ECLI:NL:RBDHA:2022:8931
Rechtbank Den Haag
- Voorlopige voorziening
- Rechtspraak.nl
Afwijzing verzoek voorlopige voorziening inzake omgevingsvergunning voor herontwikkeling weidevogelgebied Zoetermeerse Meerpolder
In deze uitspraak van de voorzieningenrechter van de Rechtbank Den Haag op 2 september 2022, wordt een verzoek om een voorlopige voorziening afgewezen. Verzoekers, vertegenwoordigd door hun gemachtigde mr. J. Geelhoed, hebben bezwaar gemaakt tegen de afwijzing van hun handhavingsverzoek en de verlening van een omgevingsvergunning aan de Provincie Zuid-Holland voor de herontwikkeling van het weidevogelgebied Zoetermeerse Meerpolder. De voorzieningenrechter heeft de verzoeken op 30 augustus 2022 behandeld, waarbij de verzoekers en hun gemachtigde aanwezig waren, evenals vertegenwoordigers van het college van burgemeester en wethouders van Leidschendam-Voorburg en de vergunninghouder.

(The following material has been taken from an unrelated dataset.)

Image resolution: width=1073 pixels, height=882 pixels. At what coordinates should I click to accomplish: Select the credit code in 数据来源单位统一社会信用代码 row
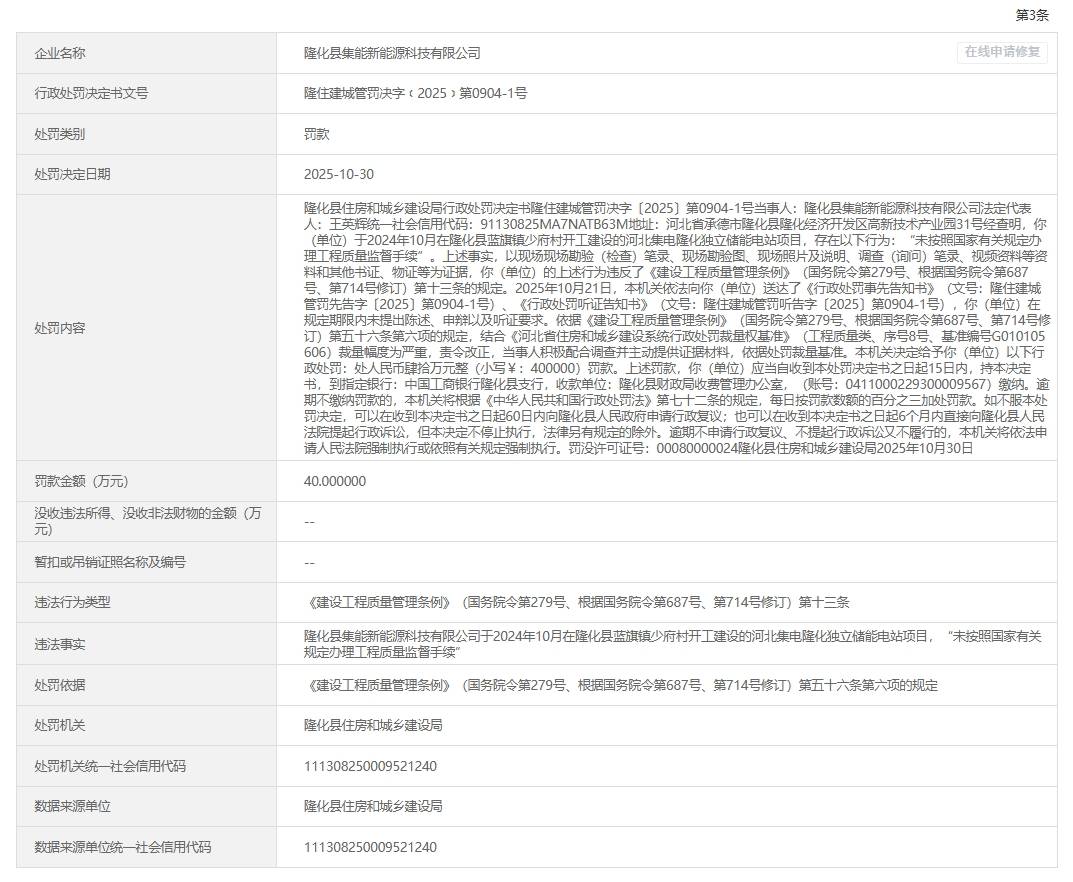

De voorzieningenrechter oordeelt dat de omgevingsvergunning naar verwachting in stand zal blijven, omdat de belangen van de vergunninghouder zwaarder wegen dan die van de verzoekers. De voorzieningenrechter heeft vastgesteld dat de werkzaamheden van de vergunninghouder, die gericht zijn op het creëren van een weidevogelgebied en waterberging, niet in strijd zijn met het bestemmingsplan. De verzoekers hebben betoogd dat hun agrarische bedrijfsvoering wordt belemmerd, maar de voorzieningenrechter acht dit niet aannemelijk. De voorzieningenrechter concludeert dat er onvoldoende redenen zijn om de verleende omgevingsvergunning te schorsen, en wijst de verzoeken om een voorlopige voorziening af. Dit betekent dat de vergunning in werking treedt na het verstrijken van de bezwaartermijn, en de werkzaamheden kunnen worden hervat, zij het op eigen risico van de vergunninghouder.
De uitspraak is openbaar uitgesproken en een afschrift is verzonden aan de betrokken partijen. Voor een proceskostenveroordeling is geen aanleiding.